User space Shared Memory is thus like the kernel. Each user process can be thought of as a seperate kernel running on different cpu. Multiple instances of a user process can run on a single cpu. If they use Shared Memory, they will then all use the same physical memory, just like the kernel. It turns out that using user processes in this manner is a great way to simulate a kernel SMP environment.

A true SMP system requires hardware memory support, called cache coherency. A cache coheriancy problem occurs when a cpu writes to physical memory and does not update or invalidate the caches on the other cpus in the system.

Next up I’ll delve more into locks.

SMP: Solving The Performance Problem (Part 2)

Posted on: April 11th, 2012 by stephenbroeker No Comments

In my last blog post, I described the SMP problem. How adding cpus to an SMP system does not necessarily reliably increase performance.

Pyramid Technology solved this problem by decreasing the granularity of the lock. This means that the amount of real estate that was controlled by the lock, was decreased. Thus instead of a single lock for the entire kernel, multiple locks were added for the kernel. That is, locks were added for each major data structure: Process Table, Schedular, File Systems, etc.

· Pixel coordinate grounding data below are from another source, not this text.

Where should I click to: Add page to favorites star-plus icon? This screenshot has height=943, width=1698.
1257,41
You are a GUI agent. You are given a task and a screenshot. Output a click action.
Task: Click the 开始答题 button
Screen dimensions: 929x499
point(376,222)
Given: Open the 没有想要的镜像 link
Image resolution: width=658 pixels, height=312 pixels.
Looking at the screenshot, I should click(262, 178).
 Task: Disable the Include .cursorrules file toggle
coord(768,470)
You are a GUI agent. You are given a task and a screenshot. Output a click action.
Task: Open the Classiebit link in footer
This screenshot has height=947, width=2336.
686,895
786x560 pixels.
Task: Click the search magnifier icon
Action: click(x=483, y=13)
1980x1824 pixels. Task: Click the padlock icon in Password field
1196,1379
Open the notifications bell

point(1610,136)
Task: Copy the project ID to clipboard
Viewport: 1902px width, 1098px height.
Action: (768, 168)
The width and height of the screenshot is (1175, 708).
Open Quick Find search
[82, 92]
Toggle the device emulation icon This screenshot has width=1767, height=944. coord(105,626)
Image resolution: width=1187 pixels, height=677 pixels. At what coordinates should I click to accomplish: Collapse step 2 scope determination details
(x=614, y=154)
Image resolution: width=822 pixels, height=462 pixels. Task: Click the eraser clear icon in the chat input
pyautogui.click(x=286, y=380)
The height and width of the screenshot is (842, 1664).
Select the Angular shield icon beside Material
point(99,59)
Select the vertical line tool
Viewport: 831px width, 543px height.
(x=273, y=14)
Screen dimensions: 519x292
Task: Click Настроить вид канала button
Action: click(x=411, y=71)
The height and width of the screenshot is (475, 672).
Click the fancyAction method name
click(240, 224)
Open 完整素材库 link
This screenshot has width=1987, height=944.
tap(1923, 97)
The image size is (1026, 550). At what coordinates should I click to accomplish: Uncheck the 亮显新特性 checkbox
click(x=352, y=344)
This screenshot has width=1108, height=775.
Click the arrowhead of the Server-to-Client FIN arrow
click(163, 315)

Pyramid found that this increase in kernel locks greatly increased system performance. But it was not enough, processing were still stalling for long periods of time (greater than 30 seconds), waiting for kernel locks to be released. The problem was that some of the locks were too course.

Process Table Example

For example: consider the Process Table. Initially, a single lock was used to control access to this data structure: the Process Table Lock. This lock was used when entries were added or deleted from the table. This lock was also used were entries were modified. Thus, when a process was created or killed, no other cpu could modify an existing process: change the wait state, post interrupts, etc. The solution was to add a Process Entry Lock. Thus the Process Table Lock controlled access when entries were added and deleted, and each Process Entry Lock was used to synchronize access to a single Process Table Entry.

This process thus decreased the granularity of the Process Table Lock. More locks were added to the system and the Process Table Lock was used to synchronize less code.

This process had to be repeated until cpus were no longer stalling. The definition of stalling is left up to the designer. A lower stall time means that the system is more efficient. It also means that more locks will have to be added.

By the way, the brains behind Pyramid Technology was Rich Hammonds. He designed both the software and hardware at Pyramid. He is the finest engineer that I have ever had the pleasure of working with.